SNN supports the girls’ basketball team

The Lady Spartans are a perfect example of the power student-led movements can have.



Senior Nilah Coleman kneels with her team for the national anthem Feb.12 in the Lakewood High gym.


Athletes have long been using their platforms with the public to comment on social justice and reform. When NFL quarterback Colin Kaepernick first knelt during the national anthem in 2016, swarms of people initially rose up to call him unpatriotic. But since that game, other athletes have followed his lead.

Kaepernick’s teammate, Eric Reid, decided to join him in his protest. Later, Megan Rapinoe, captain of the U.S. women’s national soccer team, knelt in solidarity, and soon most of her team followed.

At first, most American sporting agencies tried to outlaw this practice, and called it un-American. But the words of the people spoke louder, and many of those same athletic associations have since apologized for their former decision.

In the case of the women’s national soccer team, U.S. Soccer’s board of directors has since repealed its rule to “stand respectfully” during the anthem. The NFL, on the other hand, has not changed its rules, but it is clear they are no longer enforcing the policy asking players to stand.

But big-name teams and athletes are not the only people speaking their minds. In response to the insurrection at the capitol on Jan. 6, and the inequality occurring in our St. Petersburg community, Lakewood’s girls’ basketball team chose to kneel during the national anthem.

After seeing the injustice in Washington, D.C., between how authorities treated Black Lives Matter protestors and white capitol rioters, along with local events like the excessive force used in the killing of Dominique Harris at a convenience store last December, the Lady Spartans felt like it was time to make a statement of their own.

“The team got together and collectively made a decision about kneeling and the inequalities that are happening not only in the United States but in our community,” girls’ basketball coach Necole Tunsil said.

After the Lady Spartans knelt during that first game in January, the cheerleaders followed the lead of the team and knelt alongside them. Inspired by the message the team is trying to send, the cheerleaders said that supporting the players was necessary and would help send a message of solidarity.
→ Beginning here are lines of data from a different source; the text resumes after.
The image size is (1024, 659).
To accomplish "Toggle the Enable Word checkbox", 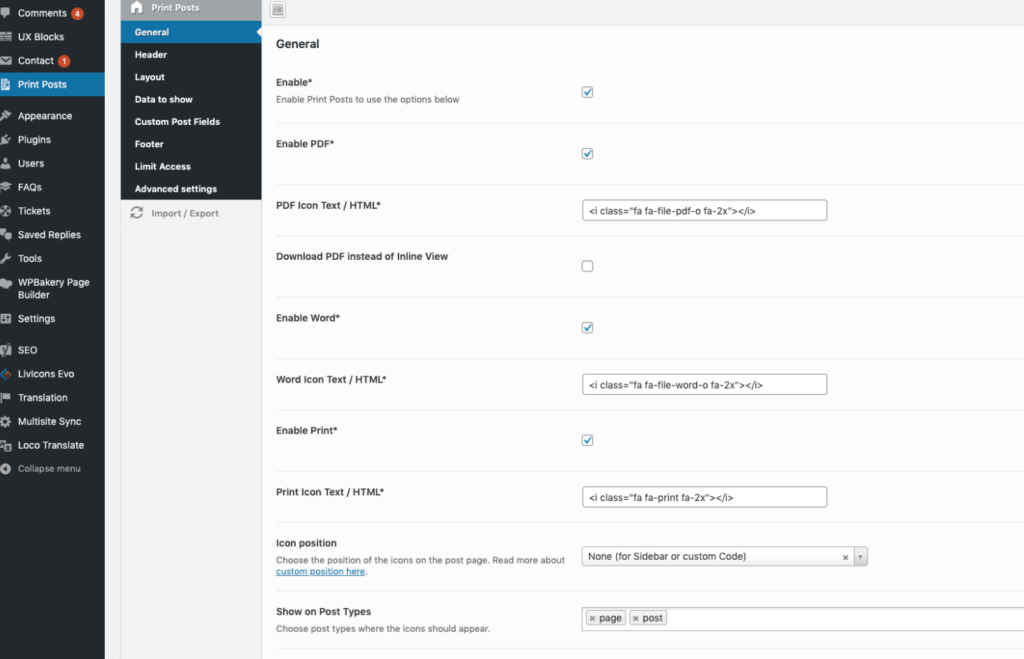I will pyautogui.click(x=588, y=328).
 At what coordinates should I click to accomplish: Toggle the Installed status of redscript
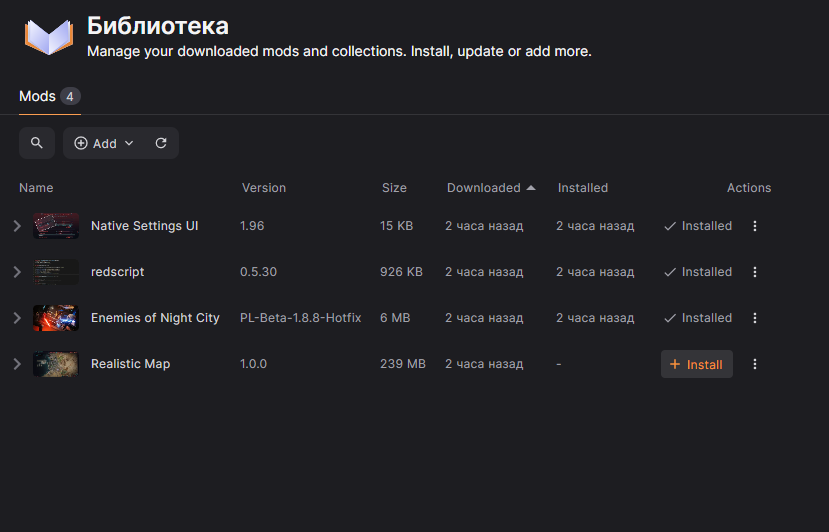tap(698, 272)
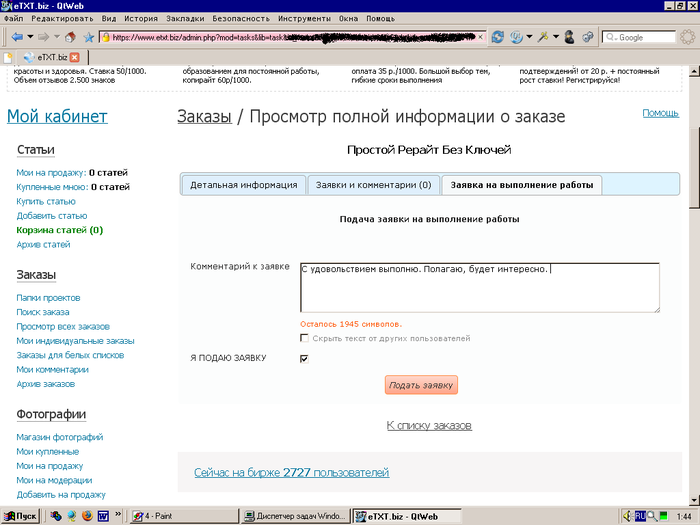This screenshot has width=700, height=525.
Task: Expand the globe icon dropdown arrow
Action: 530,37
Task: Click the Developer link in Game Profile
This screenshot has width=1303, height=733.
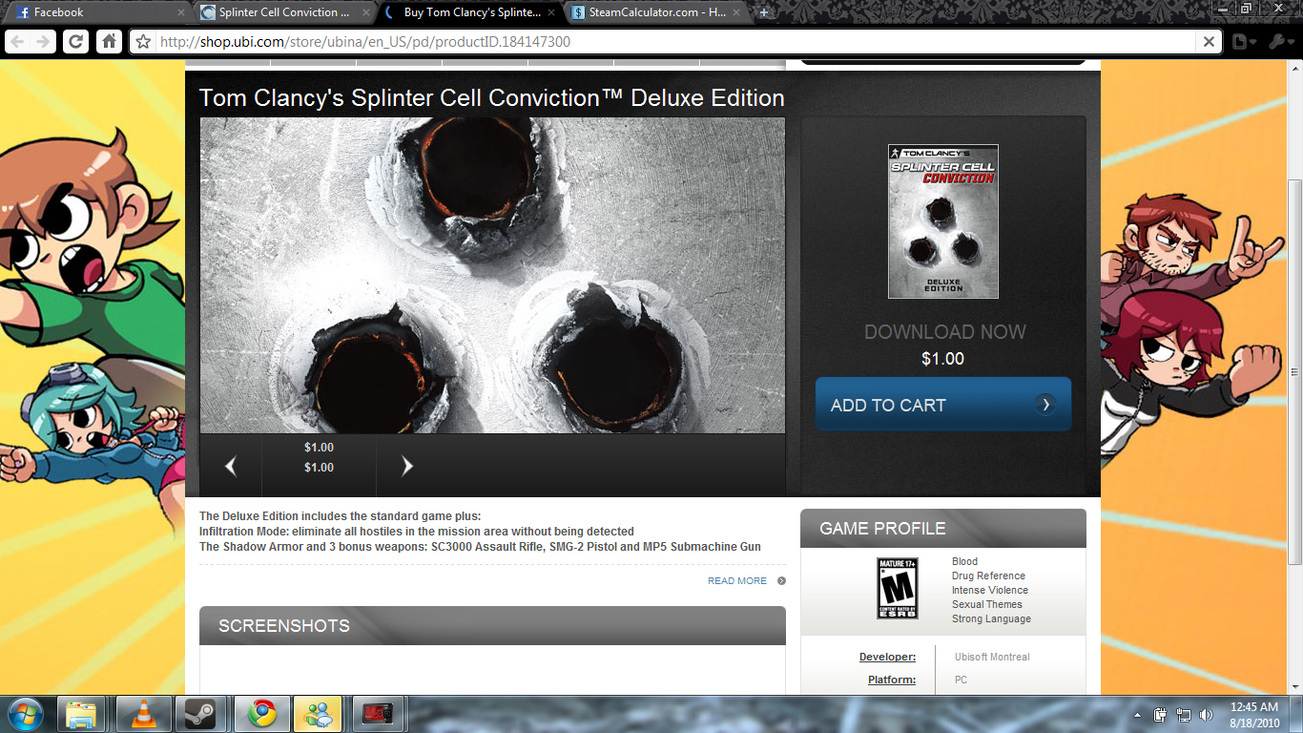Action: pos(887,657)
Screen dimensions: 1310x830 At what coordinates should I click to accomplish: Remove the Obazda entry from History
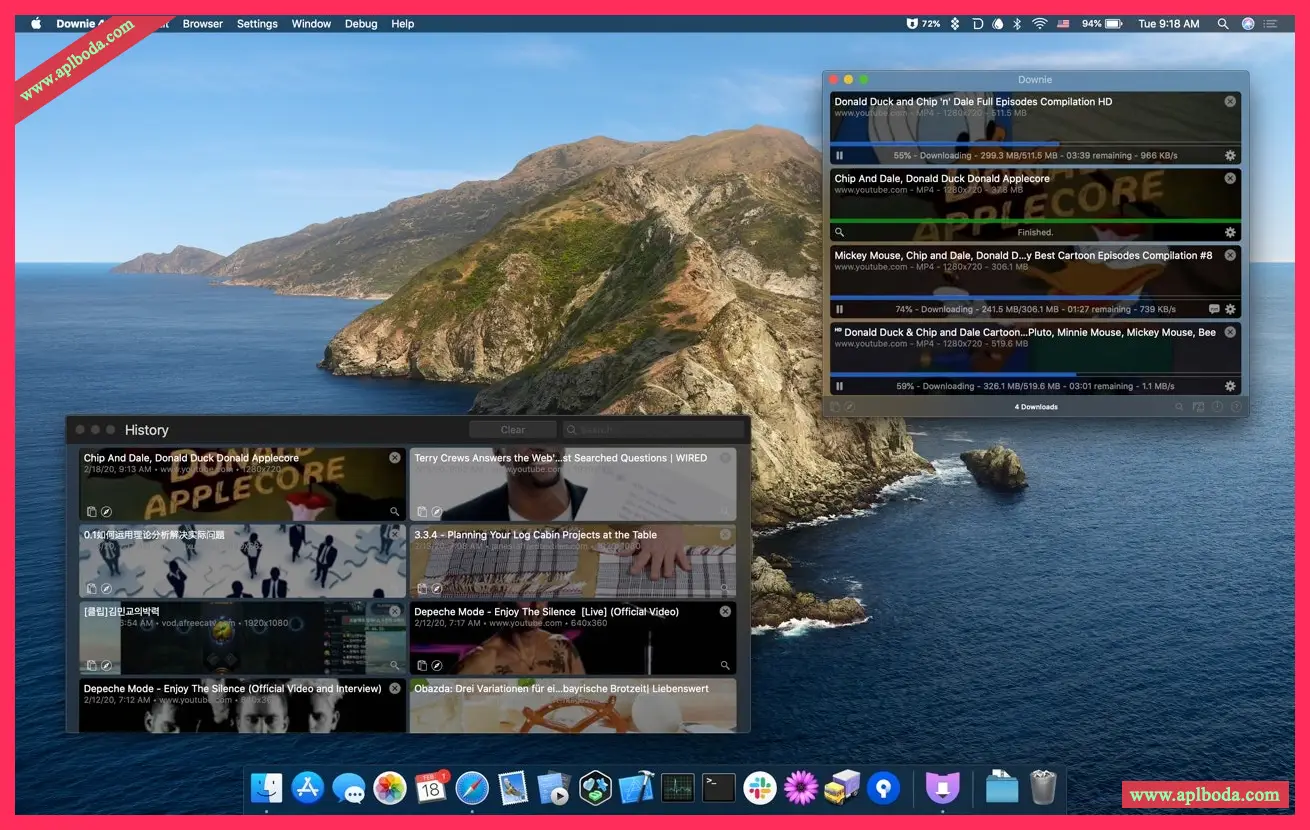(x=726, y=688)
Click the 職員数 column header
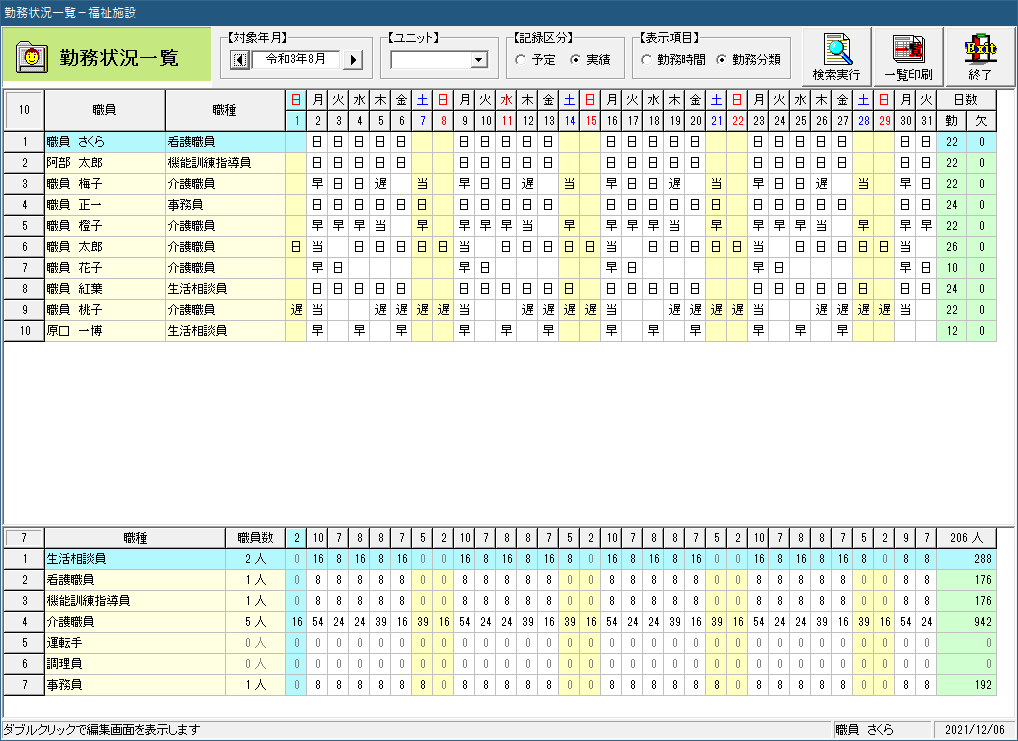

By making the choice to kneel during the national anthem, the girls are letting others know where they stand on the issue and are actively leading the Lakewood community in the pursuit of justice and equality for all.

While some may disagree on the idea of kneeling during the anthem and find it to be the exact opposite of patriotism, by choosing the path not of least resistance, but of leadership and activism, they set a standard for the rest our community.

It only takes a few people to change the hearts of many. Choosing to stand in the spotlight and share the message about what they would not stand for, the girls’ basketball team is a perfect example of the power student-led movements can have.

This is what leaders and movement makers in our world do. They act.